> [What you need to do] Copy each line of the entries below that contains the string "logo".

Saved data entries:
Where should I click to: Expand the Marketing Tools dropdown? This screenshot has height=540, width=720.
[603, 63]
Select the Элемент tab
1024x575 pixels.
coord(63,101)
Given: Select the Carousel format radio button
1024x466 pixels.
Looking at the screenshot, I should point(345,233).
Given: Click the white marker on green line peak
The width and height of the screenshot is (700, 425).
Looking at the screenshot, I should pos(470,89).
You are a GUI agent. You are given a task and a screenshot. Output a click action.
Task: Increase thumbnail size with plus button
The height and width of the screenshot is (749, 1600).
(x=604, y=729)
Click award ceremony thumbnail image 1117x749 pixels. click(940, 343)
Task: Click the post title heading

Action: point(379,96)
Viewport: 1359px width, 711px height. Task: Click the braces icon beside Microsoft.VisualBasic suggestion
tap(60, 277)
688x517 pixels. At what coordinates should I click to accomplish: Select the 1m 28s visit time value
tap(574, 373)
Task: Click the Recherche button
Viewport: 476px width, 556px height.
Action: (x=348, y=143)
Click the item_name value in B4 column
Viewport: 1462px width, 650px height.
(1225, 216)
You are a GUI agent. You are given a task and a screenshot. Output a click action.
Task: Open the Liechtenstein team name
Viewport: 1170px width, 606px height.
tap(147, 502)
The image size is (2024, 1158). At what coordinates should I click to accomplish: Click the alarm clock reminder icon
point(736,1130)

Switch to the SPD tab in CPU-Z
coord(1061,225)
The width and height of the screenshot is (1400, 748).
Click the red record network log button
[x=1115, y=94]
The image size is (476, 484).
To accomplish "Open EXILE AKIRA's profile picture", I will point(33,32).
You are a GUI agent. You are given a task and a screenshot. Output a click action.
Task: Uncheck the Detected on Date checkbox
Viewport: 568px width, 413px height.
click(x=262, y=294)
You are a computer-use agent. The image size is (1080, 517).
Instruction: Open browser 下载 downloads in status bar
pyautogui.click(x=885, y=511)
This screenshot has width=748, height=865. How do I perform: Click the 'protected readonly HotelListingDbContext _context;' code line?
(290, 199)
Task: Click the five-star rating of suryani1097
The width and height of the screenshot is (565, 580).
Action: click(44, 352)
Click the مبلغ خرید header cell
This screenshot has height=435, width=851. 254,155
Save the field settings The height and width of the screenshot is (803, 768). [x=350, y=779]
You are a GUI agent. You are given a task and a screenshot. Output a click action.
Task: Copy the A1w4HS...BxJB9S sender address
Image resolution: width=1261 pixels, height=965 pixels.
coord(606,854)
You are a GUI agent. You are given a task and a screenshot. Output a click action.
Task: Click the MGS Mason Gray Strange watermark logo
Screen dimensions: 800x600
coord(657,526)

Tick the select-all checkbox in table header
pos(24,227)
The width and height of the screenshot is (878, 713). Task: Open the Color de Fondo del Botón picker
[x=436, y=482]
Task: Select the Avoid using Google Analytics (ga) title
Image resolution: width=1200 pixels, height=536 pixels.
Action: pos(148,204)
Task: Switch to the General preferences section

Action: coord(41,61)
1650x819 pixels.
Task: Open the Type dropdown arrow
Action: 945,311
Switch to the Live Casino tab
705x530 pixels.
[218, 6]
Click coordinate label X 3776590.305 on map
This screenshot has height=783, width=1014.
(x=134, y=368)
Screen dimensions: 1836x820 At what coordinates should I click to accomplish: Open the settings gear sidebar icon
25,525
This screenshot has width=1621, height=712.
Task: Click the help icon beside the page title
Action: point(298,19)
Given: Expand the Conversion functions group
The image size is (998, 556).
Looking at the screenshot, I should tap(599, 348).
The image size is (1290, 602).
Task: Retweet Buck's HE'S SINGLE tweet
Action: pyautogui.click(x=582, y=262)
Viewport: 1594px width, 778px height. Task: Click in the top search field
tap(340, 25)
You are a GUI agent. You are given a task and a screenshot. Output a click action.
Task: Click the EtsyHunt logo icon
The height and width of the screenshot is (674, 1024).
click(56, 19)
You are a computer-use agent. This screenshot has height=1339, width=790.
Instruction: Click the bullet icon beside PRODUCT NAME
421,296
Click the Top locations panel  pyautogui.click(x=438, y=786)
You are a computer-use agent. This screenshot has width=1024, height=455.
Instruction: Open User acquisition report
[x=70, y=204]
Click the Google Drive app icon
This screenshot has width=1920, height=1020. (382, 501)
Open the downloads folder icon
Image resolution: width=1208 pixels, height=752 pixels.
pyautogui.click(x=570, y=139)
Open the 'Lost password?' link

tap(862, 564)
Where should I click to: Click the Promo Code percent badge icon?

> [Written response]
Task: Click the MGS Mason Gray Strange watermark logo
Task: Click the EtsyHunt logo icon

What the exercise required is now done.